Walter D. Bristol, CPA, executive vice president and chief financial
officer at AHA presented the nonprofit's program during an American
Institute of Certified Public Accountants conference in San Francisco.
The AHA guidelines
state that the benchmark of an effective program to prevent and detect
violations of law is the exercising of "due diligence" in designing,
implementing and monitoring an internal risk reduction program. The
AHA requires "due diligence" to include the following steps:
Establish compliance
standards and operating procedures, to be followed by staff and other
agents, that are capable of reducing the possibility of criminal
conduct.
Designate a risk
reduction officer along with other individuals to oversee compliance
with standards and operating procedures.
Use "due care" to
ensure management and other positions with discretionary authority
are not filled by persons with a propensity toward crime.
Standards and operating
procedures must be effectively communicated to all staff and other
agents via mandatory training and/or by disseminating publications.
Monitor and auditing
systems must be reasonably designed to achieve compliance with standards
and detect criminal conduct by staff or other agents. Must provide
a publicized reporting process whereby staff and other agents can
report criminal conduct without fear of retribution.
Standards and operating
procedures must be consistently enforced through appropriate disciplinary
mechanisms.
Following the detection
of an offense, the association must take all reasonable steps to
respond to the offense and prevent similar offenses.

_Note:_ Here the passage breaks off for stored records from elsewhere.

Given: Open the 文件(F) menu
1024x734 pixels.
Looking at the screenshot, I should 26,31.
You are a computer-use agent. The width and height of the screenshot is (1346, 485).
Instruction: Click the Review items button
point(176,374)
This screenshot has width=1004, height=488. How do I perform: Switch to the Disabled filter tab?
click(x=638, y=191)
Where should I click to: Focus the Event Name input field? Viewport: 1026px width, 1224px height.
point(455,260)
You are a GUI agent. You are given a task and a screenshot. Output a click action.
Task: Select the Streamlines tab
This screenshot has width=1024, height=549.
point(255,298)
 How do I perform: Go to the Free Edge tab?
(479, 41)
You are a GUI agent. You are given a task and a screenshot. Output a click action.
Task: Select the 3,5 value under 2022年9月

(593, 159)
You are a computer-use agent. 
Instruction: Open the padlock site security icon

This includes
any necessary modifications that are needed to the existing program.
18. Tips
for an orderly transition
An executive transition
can be a difficult time for any nonprofit, but it must be dealt with
the organization's future in the forefront.
The parting might
be friendly, with positive feelings all around and a smooth transition,
or completely unfriendly, with a risk of hard feelings, organizational
problems, concerns about the security of records and organizational
drift. In fact, some of the negatives could even attend a friendly
parting of the ways.
Development can suffer
badly during a transition, even a good one, and several tips for
development directors during transitions were offered at a recent
conference. They are:
- Remember that
donors dislike uncertainty. Provide reassurance with regular communication,
both written and in person. Lay out five or six communication steps
in advance, rather than making them up as you go along. Keep donors
informed of the transition plan.
- Show more leadership.
Be a strong, proactive leader.
- Do more with less.
Get the most out of emails, bulk mail and the telephone.
- Introduce the
new executive director or interim to key constituencies, one on
one, in small group meetings and with email and regular mail.
- Realistically
assess the new or interim executive director for fundraising knowledge,
strengths, weaknesses, specialties and personality, and utilize
the strengths.
- Help your staff
adjust.
- Adjust your annual
plan to fit the new executive director.
- Analyze the criteria
the board used to hire a director.
- Be ready to make
adjustments to the new executive director.
- Adjust overall
fundraising to the new executive director.
19. Leadership
instability
Instability can be
bad for any organization. Operations may be adversely affected, and
morale can suffer badly, in a snowballing way.
In their book Leadership
in Nonprofit Organizations, Barry Dym and Harry Hutson argue
that, as troublesome as instability may be, it can present an opportunity
for momentum and creative ideas because feelings of confusion and
anxiety make people receptive to new ideas and unfamiliar concepts.
Dym and Hutson identify
three states of instability, and they offer what they call the preferred
intervention style in each case:
- Confusion and
disorientation. Leaders and staff become more confused and disoriented
than they let on. They may lose confidence in themselves and each
other. Preferred intervention: Instead of putting on a brave face,
name and affirm the confusion. The organization may then push toward
a new and coherent way to operate.
- Anxiety. This
combines confusion with worry. Organizational problems become personalized,
and staff take them home. Preferred intervention: leaders must
name, not ignore or deny, the cause of anxiety. A leader should
draw out both individual and collective elements of anxiety. This
is a time to provide structure, maybe a new strategic plan.
- Panic and crisis.
People become fearful and grow irrational. This become contagious,
and leaders look on helplessly. Preferred intervention: Remain
calm, and share thoughts that can become the seeds of creative
solutions. An organization can become transformed because the disorganization
caused by panic loosens patterns and opens the door to radical
new patterns of experience.
20. Planning
involves having a "Plan B"
Good leaders are
usually ready for a variety of occurrences. Anticipating trouble
before it happens can pay big dividends, but there are even benefits
to being prepared for good things. However, workers as well as leaders
can also prepare themselves to deal with unforeseen circumstances.
In their book Leadership
in Nonprofit Organizations, Bary Dym and Harry Hutson offer
what they call responsive states of readiness shown by board members,
volunteers and employees. They also suggest interventions or approaches
that they recommend leaders take in each case.
The four are curiosity,
receptiveness, urgency and determination.
- Curiosity. Staff,
board and volunteers may be curious about what a leader has in
mind. When encountering curiosity, leaders should offer information
and avoid pushing.
- Receptivity. Receptive
people are open minded. This offers leaders the opportunity to
present two or three approaches that they think will work.
- Urgency. With
this, there is a strong perceived need to do something as well
as a perceived need for help. During times such as this, leaders
should make clear, decisive suggestions. They can emphasize the
type of structure, process and working methods that will win the
day.
- Determination.
When people are determined, they believe they have identified a
problem and must solve it. For trusted leaders, this kind of readiness
can be extremely welcome because the will and energy are in place.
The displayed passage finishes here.